Emerging antibiotic resistance among mycoplasma microorganisms is of major concern in present times as they cause various diseases in both animals and humans. Mycoplasmoses, infections caused by mycoplasma microorganisms have become common in recent past and have gained importance both due to inability to diagnose and difficulty to treat. Respiratory tract infection, mastitis, arthritis, and septicemia caused by Mycoplasma in livestock are responsible for causing heavy economic losses. These diseases are frequently reported from countries of Africa and Asia, including India. Antimycoplasma antibiotics are frequently being used as therapeutic agents for the treatment of mycoplasmoses infection in livestock. They include macrolides, tetracyclines, fluoroquinolones, and aminoglycosides which are the main antibiotic classes commonly used against mycoplasma globally. Oxytetracyclines are the commonest antibiotics used for decades followed by enrofloxacin, tylosin, and streptomycin. Danofloxacin, lincomycin, spiramycin, erythromycin, gamithromycin, azithromycin, clarithromycin, gentamicin, doxycycline, and tulathromycin are also used occasionally.

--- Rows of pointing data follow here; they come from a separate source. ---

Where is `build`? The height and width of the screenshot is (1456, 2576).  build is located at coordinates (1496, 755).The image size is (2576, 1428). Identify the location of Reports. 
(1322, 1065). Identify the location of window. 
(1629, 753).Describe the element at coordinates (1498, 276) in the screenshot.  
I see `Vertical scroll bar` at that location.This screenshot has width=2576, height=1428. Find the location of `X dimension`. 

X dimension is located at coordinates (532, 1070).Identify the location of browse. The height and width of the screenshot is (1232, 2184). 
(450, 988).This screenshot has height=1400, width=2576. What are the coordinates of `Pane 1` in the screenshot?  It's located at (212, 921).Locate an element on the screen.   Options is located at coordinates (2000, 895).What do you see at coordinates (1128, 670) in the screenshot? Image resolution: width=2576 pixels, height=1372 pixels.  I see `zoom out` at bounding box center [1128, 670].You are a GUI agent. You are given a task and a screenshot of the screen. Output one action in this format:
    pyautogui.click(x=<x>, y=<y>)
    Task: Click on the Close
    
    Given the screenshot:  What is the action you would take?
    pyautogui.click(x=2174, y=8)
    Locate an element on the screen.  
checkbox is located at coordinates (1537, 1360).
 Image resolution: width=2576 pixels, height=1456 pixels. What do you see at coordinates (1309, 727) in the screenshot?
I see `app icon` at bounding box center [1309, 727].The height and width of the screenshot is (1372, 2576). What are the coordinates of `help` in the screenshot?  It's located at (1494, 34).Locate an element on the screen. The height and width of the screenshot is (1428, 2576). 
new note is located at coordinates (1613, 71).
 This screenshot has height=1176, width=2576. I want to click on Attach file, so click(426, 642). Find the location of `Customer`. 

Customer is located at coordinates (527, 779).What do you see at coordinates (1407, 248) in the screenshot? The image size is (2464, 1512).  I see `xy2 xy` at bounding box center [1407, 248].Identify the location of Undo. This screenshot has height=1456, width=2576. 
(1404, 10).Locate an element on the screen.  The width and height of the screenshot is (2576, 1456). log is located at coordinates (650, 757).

Continuous and unregulated use of these antibiotics over prolonged period can lead to menace of antibiotic resistance which is aided by inappropriate doses and uncontrolled use. Resistance to some antibiotics is already emerging. Mycoplasmas have devised different resistance mechanisms for combating antimicrobial action of these drugs. Common mechanisms noted are acquisitions of proteins affecting ribosomal subunits, inhibition of antibiotic efflux, structural changes in the ribosomal subunit, target mutations, expression or production of enzymes. Additional novel mechanisms of resistance still need to be investigated. Strategies for prevention and encountering of this antibiotic resistance are being devised by alternating antibiotics in application, using antimycoplasma antibiotic sensitivity tests, along with evaluation of specific doses and exploration of novel mycoplasma specific class of antibiotics. Novel targets based on various cell structures including cell membrane, organelles, proteins, enzymes or metabolites are being explored for antimycoplasma therapy. These all will help in effective therapeutic management of mycoplasmoses with minimal side effects.